(Data shown begins)

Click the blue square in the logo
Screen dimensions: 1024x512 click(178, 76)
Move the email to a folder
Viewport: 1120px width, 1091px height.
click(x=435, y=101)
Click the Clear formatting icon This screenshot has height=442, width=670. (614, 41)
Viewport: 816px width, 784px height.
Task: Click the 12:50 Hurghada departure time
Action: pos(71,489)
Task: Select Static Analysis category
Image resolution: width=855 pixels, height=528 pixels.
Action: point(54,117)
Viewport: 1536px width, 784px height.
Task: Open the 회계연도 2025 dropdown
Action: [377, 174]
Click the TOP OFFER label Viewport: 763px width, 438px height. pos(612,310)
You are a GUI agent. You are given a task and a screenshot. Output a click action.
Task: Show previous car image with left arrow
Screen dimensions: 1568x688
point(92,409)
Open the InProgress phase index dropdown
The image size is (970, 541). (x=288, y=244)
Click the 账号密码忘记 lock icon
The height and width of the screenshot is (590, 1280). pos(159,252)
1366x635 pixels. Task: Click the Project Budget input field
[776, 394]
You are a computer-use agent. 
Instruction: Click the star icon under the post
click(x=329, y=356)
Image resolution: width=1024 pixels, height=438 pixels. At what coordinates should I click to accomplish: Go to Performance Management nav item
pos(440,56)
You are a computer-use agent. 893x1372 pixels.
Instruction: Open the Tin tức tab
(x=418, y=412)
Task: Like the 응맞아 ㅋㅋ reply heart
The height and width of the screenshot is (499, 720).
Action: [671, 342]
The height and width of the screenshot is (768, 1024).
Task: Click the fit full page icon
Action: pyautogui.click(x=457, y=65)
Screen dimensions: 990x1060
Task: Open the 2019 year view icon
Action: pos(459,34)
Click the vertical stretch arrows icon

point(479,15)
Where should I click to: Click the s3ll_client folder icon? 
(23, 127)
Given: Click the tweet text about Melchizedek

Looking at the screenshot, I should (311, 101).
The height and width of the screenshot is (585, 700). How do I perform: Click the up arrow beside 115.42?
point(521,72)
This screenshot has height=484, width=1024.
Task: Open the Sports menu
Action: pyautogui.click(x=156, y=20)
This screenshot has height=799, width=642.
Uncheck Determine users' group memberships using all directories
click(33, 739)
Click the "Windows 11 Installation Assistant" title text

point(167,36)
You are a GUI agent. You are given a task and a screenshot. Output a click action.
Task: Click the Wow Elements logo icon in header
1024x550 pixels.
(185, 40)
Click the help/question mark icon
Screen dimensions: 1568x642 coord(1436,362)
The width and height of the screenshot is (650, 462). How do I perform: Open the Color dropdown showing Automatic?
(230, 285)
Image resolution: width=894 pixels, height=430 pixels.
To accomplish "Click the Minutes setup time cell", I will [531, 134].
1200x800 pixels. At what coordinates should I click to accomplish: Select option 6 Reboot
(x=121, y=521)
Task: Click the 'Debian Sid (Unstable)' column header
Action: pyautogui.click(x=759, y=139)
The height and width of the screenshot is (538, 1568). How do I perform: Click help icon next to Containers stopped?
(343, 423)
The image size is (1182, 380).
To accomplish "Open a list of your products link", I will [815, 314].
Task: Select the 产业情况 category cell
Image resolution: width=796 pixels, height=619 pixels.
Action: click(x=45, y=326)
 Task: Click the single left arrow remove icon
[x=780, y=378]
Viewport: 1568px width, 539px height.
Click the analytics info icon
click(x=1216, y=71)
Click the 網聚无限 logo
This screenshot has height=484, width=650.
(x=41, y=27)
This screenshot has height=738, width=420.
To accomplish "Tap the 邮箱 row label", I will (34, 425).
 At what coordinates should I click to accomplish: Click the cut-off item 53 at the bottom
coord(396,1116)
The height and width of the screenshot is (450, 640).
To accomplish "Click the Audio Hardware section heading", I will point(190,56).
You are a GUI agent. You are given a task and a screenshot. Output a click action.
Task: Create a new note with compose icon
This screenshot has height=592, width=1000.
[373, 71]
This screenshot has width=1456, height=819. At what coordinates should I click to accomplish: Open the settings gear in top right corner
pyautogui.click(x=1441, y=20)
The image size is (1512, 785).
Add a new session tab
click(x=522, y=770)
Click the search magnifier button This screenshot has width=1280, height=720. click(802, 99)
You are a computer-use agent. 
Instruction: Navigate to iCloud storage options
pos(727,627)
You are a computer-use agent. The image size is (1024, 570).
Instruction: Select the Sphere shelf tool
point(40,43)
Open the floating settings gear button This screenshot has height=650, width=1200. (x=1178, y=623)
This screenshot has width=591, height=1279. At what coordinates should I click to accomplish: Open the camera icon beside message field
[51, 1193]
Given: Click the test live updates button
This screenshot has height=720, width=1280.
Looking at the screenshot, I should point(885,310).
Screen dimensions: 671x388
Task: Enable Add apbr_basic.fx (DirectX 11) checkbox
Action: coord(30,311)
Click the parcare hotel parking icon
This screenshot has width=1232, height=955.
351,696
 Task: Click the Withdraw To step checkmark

(Data shown ends)

Problem requirements:
Which lines above carry the string "cell"? Copy those lines.

Response:
To accomplish "Click the Minutes setup time cell", I will [531, 134].
Task: Select the 产业情况 category cell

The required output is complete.